Prompted by regulatory changes and a desire to invest in Hong Kong’s success, Lloyd’s continues to grow its presence
Marine insurance is of course the oldest form of insurance with origins in the Greek and Roman civilisations. In the 17th century we begin to see a form of marine insurance more familiar to us today, led by the Lloyd’s coffee houses in London.
Unlike private insurers Lloyd’s is an insurance market in itself, made up of syndicates that insure and spread risks of different businesses, organizations and individuals. The Lloyd’s market has evolved over time into a sophisticated market that takes on a myriad of risks. But marine still has an important presence particularly in a market such as Hong Kong.
Lloyd’s was insuring maritime trade business originating or connected to Hong Kong since the mid-19th century. But it wasn’t until 1952 that it was first authorised to do business in the territory, through legal representatives and the Lloyd’s Agency network.
Lloyd’s lands in Hong Kong
“In 1997, prompted by regulatory changes, and a desire to invest, we appointed a Corporation of Lloyd’s employee, opened an office and started hiring staff to promote and protect our presence here,” says the current Lloyd’s representative, Thomas Haddrill.
“Following the investment made by the Corporation in 1997, we have only seen that investment from the market grow,” he says.
“In the 1990s we were represented by a couple of coverholders (intermediaries that can bind insurance on behalf of a Lloyd’s syndicate), and one syndicate office. Today there are nine syndicates and 30 coverholders.”
The significance of maritime trade to Hong Kong is reflected in the 30% share of the overall business written by Lloyd’s in Hong Kong. This figure compares to just 8% written in Lloyd’s in London. With a growing middle class in the region and national trading initiatives taking off, other classes of business are growing exponentially, as Mr Haddrill explains.
“In addition to the traditional ocean going marine business of cargo, hull and liability, yacht business is a growing area. With the rapid growth in high net worth individuals in the region, super yachts are generating growing volumes of business.
Vast potential for premium growth
“As the projects originating from China’s Belt and Road Initiative begin to gain traction, other business conducted by the syndicates includes regional reinsurance business, together with casualty, liability lines, financial and professional risks. Political risk and trade credits are also areas for risk transfers that are growing apace. This demand is driven by a lot of overseas investment in infrastructure across Asia. Originated by financiers and banks that now require that insurance support be built.

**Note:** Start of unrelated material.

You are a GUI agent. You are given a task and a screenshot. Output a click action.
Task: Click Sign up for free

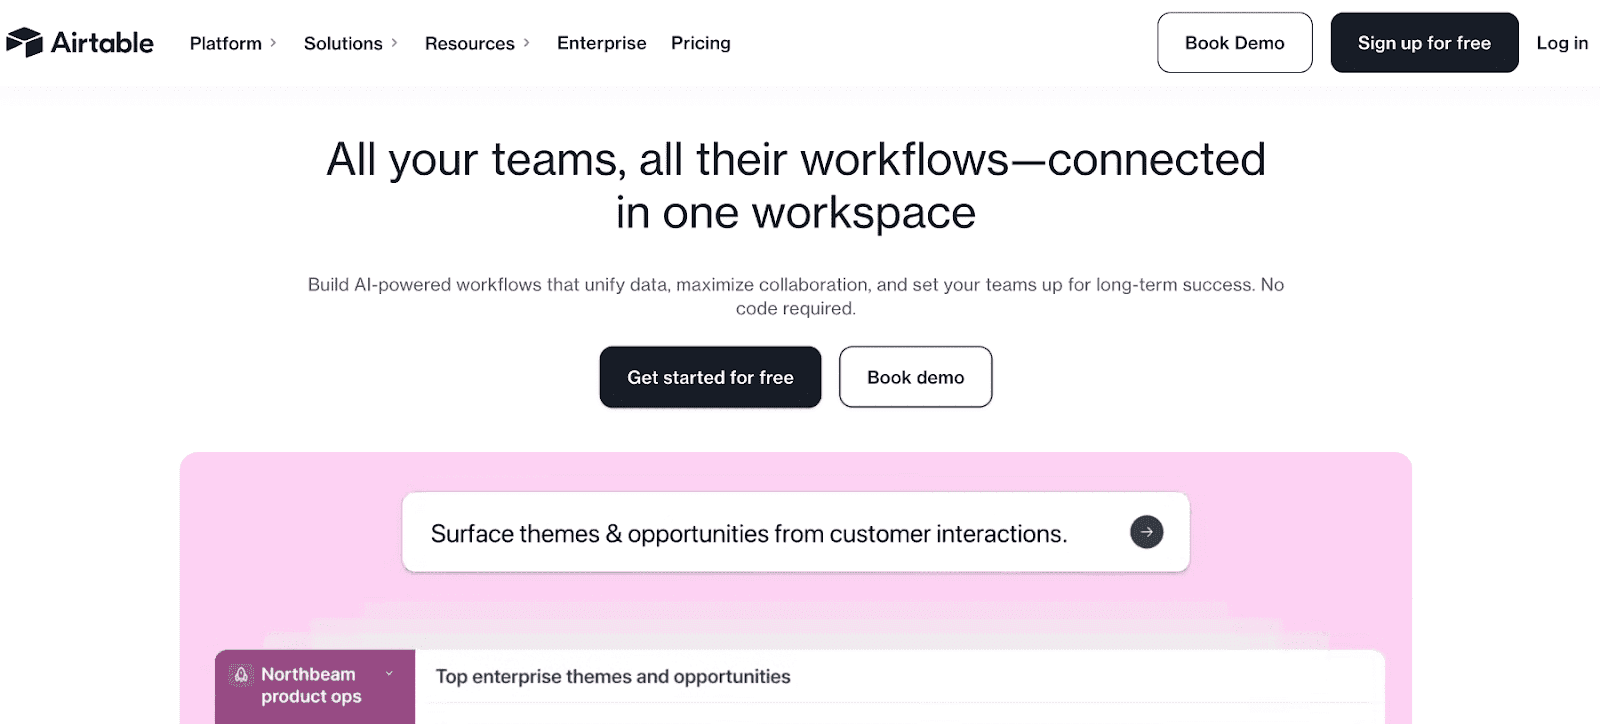tap(1424, 42)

“Up to now the majority of projects listed as Belt and Road have been financed by the Chinese government or state supported enterprises. Increasingly private investment will play a role. Hong Kong is in a great position to advance that as an agenda and build a risk management and insurance capability around it.”
Leading reinsurer, Swiss Re released a report on the insurance implications of the Belt and Road Initiative. It estimated that the potential increase in insurance premium in the Asia Pacific would be in the tens of billions of dollars, equivalent to four or five times Hong Kong’s current non-life market. The challenge will be to find a concentrated, coordinated way to deliver capacity to those solutions and to also originate the opportunities. Hong Kong is in the driving seat to do both.
Enhancing Hong Kong’s marine insurance environment
Recent incentives introduced by the Hong Kong Government to enhance the attractiveness of Hong Kong as a place to do insurance business has been welcomed by Lloyd’s.
“We certainly welcome the Government’s incentives, particularly the tax concessions for marine insurers.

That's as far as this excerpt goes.